Monthly Archives: October 2015

It happens in less than the blink of an eye

A solar eclipse occurs when the moon passes between the sun and the earth. However the moon can also eclipse a star which is called a lunar occulation. These can be used to measure the size of a large star. When a bright star passes behind the moon astronomers can measure the time it takes the moon to start to cover the star to the moment when the star is completely eclipsed. This time will be a small fraction of a second but with knowing how fast the moon is moving it is enough to calculate the size of the star.

(The Great Courses – The Life and Death of Stars)

I like old books but maybe not THAT OLD

People nowadays use the terms vellum and parchment interchangeably to describe medieval writing surfaces but in fact it appears that vellum was from calves and parchment was from goats. After the skins were processed for writing and laid out for a book there was an attempt to make the pages appear uniform so the skin side was always facing the skin side of the opposite page and the same for the non-skin side. In some books you can still see where hair was removed and some scribes would complain about those poorly processed pages and how difficult it made their job of writing.

(The Great Courses – The Medieval World)


Wow…that is bright!

The light detectors in telescopes record light in a linear fashion. That means that if the light is twice as bright it will appear as twice as bright in the detector. This is not how light is detected in our eyes. Light detection in our eyes is recorded in a logarithmic way. If a light appears to be 5 times as bright it is in fact 100 times as bright. This allows us to visualize a large variety of brightness in objects.

(The Great Courses – The Life and Death of Stars)

Color and Temperature

How can we tell the temperature of a distant star? it turns out that there is a relationship between the color of a star and it’s temperature that is called Wien’s law. The wavelength of light at which a star most strongly emits is inversely proportional to the temperature.

(The Great Courses – The Life and Death of Stars)

Legal Age

In ancient Rome it was believed that important events happened for every man at each seventh year of his life up to his sixty third year. The celebration of the third of these cycles is one of the reasons for the importance placed in modern world on the 21st birthday.

(Book – Hadrian and the Triumph of Rome – Anthony Everitt)

Otherwise it is just a big church

The first Gothic Cathedral was the church of Saint-Denis which was built in 1140 CE. The Gothic Cathedral was not a matter of new building techniques, just a matter of combining already existing techniques in new ways. The difference between a Cathedral and other churches is that the ‘seat of a bishop’ is in a Cathedral.

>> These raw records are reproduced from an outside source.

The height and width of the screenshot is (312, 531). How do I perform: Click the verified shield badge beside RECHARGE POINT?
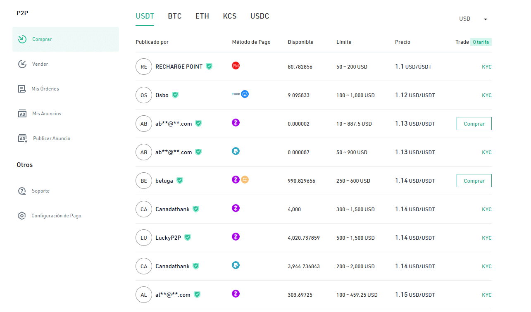click(x=209, y=67)
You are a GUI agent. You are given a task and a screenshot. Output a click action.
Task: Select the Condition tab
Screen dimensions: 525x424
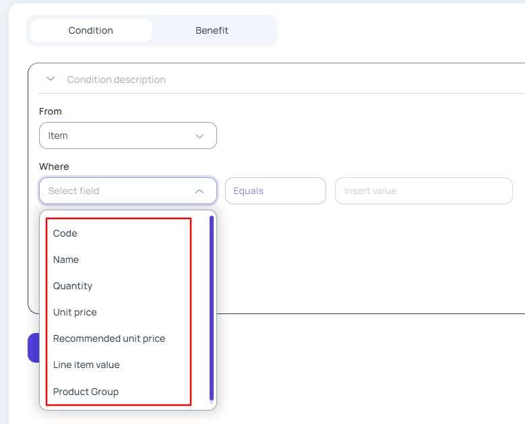91,30
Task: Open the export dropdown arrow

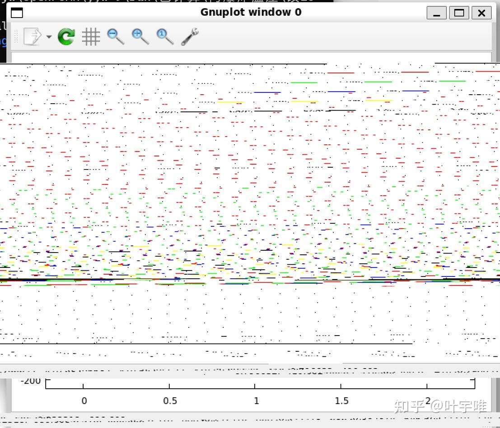Action: [49, 37]
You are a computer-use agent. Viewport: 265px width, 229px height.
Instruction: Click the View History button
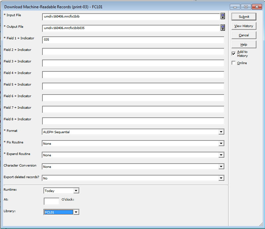[x=243, y=26]
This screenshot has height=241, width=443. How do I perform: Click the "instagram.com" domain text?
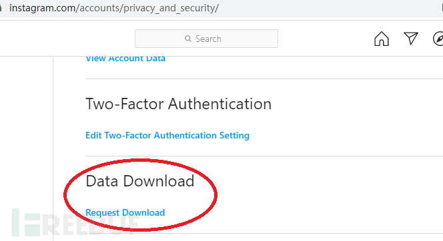point(42,8)
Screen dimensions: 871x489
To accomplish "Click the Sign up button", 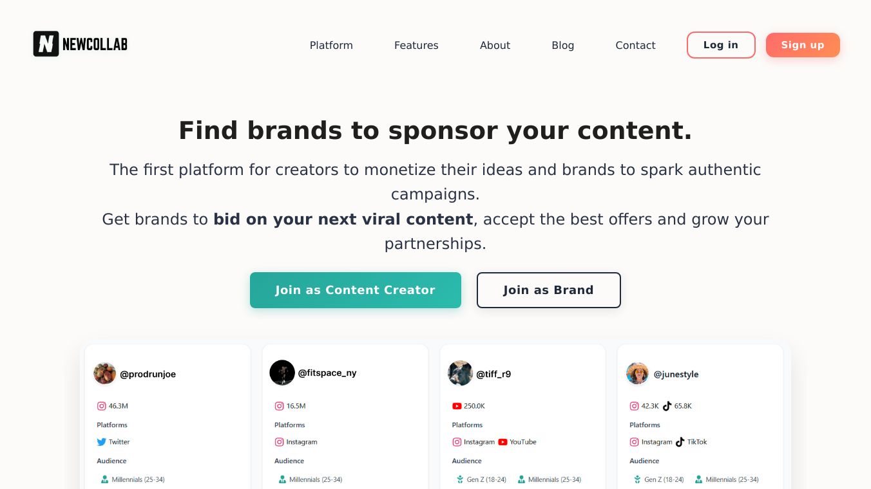I will click(x=802, y=45).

(The Great Courses – The Medieval World)

Weather can kill

Weather cycles bring El Nino events in the Pacific along the coast of Peru. These can occur every few decades but also super large events can occur every few hundred years. These can bring warm water that kills fish and they can bring floods and droughts along the coast and even inland. It appears that these events destroyed many cities in at various times in the past. The Moche (800 CE) and Chimu (1000 CE) civilizations had cities that were destroyed. There was also a large event in 1100 CE that appears to have destroyed cities of the Sican who were known as the goldsmiths of the north coast.

(The Great Courses – Lost Worlds of South America)

Kind of like ‘taking a bath’

In the Middle Ages millers had a very bad reputation like the one portrayed by Chaucer in ‘The Canterbury Tales’. They made their living by grinding grain and taking part of it that was called the ‘soke’. They got their bad reputation from taking more than their fair share and this is how we got the current term called ‘getting soaked’.
(The Great Courses – The Medieval World)

New evidence may require new theories

Traditional western views of the Amazon says that large civilizations could not exist there and since the people in this region had perishable building items instead of stone it is hard to find evidence of these civilizations. In recent decades there is evidence that there were large numbers of people who lived in this area. Large mounds, canals, causeways and ringed ditches around moated cities have been found. Pottery in Brazil has been found and dated to 6000 BCE which is older than any pottery found in the Americas, The dates of pottery in South America seems to indicate a movement from Brazil to Guiana to the west coast of South America. Hunter gatherer evidence has been found as far back as 9200 BCE. The fact that these sites do not seem to correspond to the Clovis civilizations in North America is making it difficult to explain how the Americas were actually populated since the original theories of movement across the Bering strait down through North, Central and then South America aren’t necessarily supported by the evidence found so far.